▸ Task instructions: Output the lines from the one containing "Image resolution: width=1383" through the last line of the material below, exactly; please do not include pictures.

▸ Information shown:

--------------------------------------------------

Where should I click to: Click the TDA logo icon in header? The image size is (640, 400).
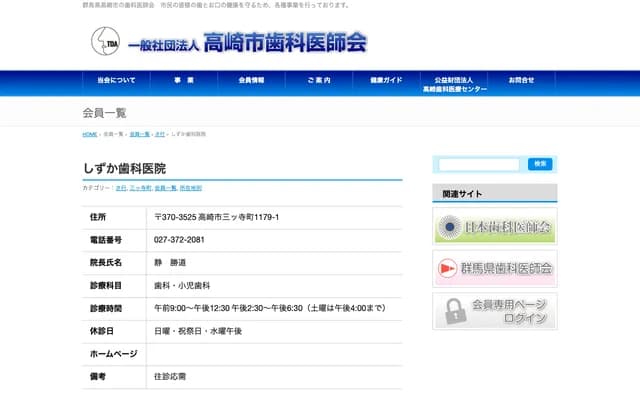pos(105,41)
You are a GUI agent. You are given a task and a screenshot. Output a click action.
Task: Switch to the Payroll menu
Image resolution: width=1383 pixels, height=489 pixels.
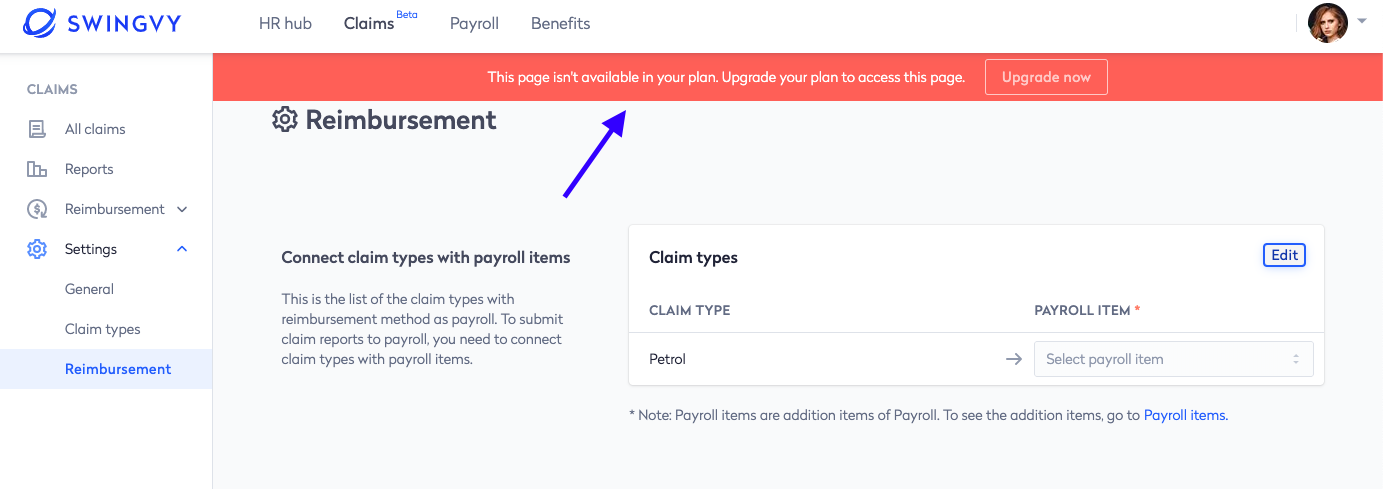coord(474,23)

--------------------------------------------------

▸ Written response:
Image resolution: width=1383 pixels, height=489 pixels.
coord(474,23)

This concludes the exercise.